No, that doesn't sound pathetic at all. I couldn't tell you what television station it was (probably several because my family moved a number of times when I was young). I just remember that I "sort of grew up with the Stooges", as you did. I'm too old for TBS; the Stooges were just being shown during the daytime by one of the local tv stations (in those days, you only had 3 local stations, affiliated with NBC, CBS, or ABC and, if you were lucky, a UHF or PBS station). In college, the local show was hosted by "Bungles the Clown" & came on at 4:30 pm.
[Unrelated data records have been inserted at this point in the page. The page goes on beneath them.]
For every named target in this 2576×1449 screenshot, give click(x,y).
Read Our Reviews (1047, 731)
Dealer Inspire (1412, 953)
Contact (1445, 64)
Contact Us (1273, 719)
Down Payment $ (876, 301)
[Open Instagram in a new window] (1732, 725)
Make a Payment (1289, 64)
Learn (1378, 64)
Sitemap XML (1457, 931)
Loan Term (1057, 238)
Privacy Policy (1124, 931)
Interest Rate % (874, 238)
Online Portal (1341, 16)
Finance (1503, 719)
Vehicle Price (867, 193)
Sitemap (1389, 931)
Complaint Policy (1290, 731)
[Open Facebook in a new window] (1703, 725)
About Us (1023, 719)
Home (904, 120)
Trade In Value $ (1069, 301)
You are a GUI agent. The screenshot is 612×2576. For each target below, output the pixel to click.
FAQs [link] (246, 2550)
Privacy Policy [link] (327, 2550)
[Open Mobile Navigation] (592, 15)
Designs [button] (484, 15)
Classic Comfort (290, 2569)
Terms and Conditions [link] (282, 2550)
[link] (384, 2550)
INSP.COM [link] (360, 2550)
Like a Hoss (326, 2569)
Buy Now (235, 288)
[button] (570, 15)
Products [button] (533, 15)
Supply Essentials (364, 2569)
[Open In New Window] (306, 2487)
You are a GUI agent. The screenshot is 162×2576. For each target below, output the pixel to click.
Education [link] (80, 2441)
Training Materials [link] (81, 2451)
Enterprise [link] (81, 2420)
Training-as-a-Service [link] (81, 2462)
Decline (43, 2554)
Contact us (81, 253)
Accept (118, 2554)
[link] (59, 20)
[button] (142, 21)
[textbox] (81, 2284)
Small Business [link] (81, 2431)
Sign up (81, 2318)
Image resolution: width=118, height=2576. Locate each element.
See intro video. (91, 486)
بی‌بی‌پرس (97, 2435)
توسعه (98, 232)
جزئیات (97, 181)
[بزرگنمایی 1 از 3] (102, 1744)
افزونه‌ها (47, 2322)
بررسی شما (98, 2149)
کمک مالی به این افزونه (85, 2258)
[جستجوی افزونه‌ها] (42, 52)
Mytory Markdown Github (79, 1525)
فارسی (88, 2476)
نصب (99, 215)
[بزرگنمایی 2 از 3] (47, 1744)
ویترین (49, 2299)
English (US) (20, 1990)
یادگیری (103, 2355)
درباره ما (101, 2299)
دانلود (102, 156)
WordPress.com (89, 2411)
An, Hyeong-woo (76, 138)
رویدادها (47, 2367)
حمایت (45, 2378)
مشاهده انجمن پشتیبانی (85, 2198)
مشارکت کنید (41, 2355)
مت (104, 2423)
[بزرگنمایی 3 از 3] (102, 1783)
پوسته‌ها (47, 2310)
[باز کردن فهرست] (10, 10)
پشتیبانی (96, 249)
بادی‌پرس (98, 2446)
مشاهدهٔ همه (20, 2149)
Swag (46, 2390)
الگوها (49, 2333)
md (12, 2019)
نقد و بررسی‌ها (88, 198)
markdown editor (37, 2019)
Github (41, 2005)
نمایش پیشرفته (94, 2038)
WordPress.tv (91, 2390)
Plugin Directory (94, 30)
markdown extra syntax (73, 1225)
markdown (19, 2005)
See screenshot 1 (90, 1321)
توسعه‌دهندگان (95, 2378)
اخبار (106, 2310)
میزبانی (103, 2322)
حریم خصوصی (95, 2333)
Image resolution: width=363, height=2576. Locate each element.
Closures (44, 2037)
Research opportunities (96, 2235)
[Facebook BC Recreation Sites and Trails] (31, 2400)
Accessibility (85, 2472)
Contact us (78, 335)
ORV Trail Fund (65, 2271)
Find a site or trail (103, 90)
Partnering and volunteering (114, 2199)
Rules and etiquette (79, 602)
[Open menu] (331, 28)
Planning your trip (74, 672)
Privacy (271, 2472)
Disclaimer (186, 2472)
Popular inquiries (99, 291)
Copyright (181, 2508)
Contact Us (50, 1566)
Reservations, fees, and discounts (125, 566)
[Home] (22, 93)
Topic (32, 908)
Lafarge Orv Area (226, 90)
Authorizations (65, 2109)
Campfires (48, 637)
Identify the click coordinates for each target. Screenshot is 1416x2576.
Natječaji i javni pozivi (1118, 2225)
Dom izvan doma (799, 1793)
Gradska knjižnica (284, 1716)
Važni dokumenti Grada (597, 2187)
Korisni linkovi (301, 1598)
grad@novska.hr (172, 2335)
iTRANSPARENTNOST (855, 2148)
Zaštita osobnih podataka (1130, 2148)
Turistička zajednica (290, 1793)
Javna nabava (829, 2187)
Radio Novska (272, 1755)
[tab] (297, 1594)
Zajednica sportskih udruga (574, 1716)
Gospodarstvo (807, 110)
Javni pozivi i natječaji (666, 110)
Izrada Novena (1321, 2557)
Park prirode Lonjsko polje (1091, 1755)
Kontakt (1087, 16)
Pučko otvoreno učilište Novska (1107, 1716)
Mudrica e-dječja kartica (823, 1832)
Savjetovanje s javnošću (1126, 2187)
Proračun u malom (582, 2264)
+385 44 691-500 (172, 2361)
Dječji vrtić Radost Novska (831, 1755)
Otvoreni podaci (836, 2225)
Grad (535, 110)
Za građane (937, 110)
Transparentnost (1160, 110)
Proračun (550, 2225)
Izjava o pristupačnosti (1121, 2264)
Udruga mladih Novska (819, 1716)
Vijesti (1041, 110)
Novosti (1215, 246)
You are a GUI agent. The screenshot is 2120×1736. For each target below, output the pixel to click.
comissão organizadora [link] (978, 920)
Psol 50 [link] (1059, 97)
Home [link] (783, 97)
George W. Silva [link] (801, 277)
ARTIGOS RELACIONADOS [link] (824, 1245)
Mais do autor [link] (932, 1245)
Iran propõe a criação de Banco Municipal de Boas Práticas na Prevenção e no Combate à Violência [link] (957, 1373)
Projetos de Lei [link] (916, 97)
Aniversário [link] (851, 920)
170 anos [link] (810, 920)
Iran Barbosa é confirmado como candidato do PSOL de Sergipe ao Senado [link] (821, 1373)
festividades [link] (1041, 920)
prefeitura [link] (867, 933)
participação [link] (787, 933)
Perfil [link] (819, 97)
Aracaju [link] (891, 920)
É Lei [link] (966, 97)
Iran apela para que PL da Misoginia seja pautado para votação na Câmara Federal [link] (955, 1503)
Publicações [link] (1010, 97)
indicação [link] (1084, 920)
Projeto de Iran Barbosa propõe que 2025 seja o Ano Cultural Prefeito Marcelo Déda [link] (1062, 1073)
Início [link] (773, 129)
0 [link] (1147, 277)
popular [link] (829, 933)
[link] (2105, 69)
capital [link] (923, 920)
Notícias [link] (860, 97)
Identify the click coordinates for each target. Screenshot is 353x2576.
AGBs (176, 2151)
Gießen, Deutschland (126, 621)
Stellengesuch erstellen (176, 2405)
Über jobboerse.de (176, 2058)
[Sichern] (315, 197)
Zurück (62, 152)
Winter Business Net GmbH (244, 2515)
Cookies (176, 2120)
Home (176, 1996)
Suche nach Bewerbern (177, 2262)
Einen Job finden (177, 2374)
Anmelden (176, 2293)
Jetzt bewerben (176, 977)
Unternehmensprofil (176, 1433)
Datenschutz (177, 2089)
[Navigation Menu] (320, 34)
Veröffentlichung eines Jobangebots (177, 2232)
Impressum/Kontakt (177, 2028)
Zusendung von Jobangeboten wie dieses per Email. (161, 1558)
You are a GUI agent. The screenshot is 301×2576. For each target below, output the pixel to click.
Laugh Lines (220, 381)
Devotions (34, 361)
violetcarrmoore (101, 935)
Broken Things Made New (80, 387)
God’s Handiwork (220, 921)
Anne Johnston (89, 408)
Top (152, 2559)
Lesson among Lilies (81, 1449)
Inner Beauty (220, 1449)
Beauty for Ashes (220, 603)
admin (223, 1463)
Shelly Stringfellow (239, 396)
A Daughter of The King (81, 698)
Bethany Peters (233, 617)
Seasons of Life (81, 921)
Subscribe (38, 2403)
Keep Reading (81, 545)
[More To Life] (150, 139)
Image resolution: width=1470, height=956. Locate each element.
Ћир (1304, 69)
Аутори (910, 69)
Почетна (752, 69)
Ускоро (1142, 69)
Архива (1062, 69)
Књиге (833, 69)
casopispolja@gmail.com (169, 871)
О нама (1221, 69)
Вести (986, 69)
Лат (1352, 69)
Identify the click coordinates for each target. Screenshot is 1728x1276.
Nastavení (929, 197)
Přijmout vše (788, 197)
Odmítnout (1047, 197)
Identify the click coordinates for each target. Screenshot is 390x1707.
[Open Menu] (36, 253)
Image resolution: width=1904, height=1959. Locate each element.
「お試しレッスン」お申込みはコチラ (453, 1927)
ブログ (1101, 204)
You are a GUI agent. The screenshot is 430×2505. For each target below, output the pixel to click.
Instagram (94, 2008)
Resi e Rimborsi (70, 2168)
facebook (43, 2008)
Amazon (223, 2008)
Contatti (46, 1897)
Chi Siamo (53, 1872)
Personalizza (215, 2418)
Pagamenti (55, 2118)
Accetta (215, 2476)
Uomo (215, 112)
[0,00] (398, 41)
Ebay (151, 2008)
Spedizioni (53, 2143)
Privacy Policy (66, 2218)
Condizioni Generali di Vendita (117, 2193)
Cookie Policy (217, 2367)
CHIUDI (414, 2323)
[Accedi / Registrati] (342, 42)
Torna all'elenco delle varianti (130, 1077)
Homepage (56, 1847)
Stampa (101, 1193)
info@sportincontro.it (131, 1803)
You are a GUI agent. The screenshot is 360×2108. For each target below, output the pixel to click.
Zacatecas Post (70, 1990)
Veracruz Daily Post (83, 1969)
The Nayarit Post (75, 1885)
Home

I used to get together with several friends nearly every day at that time & watch them while smoking a bunch of loco weed. How I ever graduated from college I'll never know. But as the tee shirt says, "Everything I needed to know, I learned from the Three Stooges".


Offline Shemp_Diesel

I started watching them at a very young age, about 3 or 4, when I think TBS was airing the shorts. But I didn't become a hardcore nut about them until rediscovering the boys on the Family Channel's "Stooge TV", even though the shorts were butchered to fit 3 inside one hour.
I remember that We Want Our Mummy really got the scissors put to it. Oh, well...

 :P
Talbot's body is the perfect home for the Monster's brain, which I will add to and subtract from in my experiments.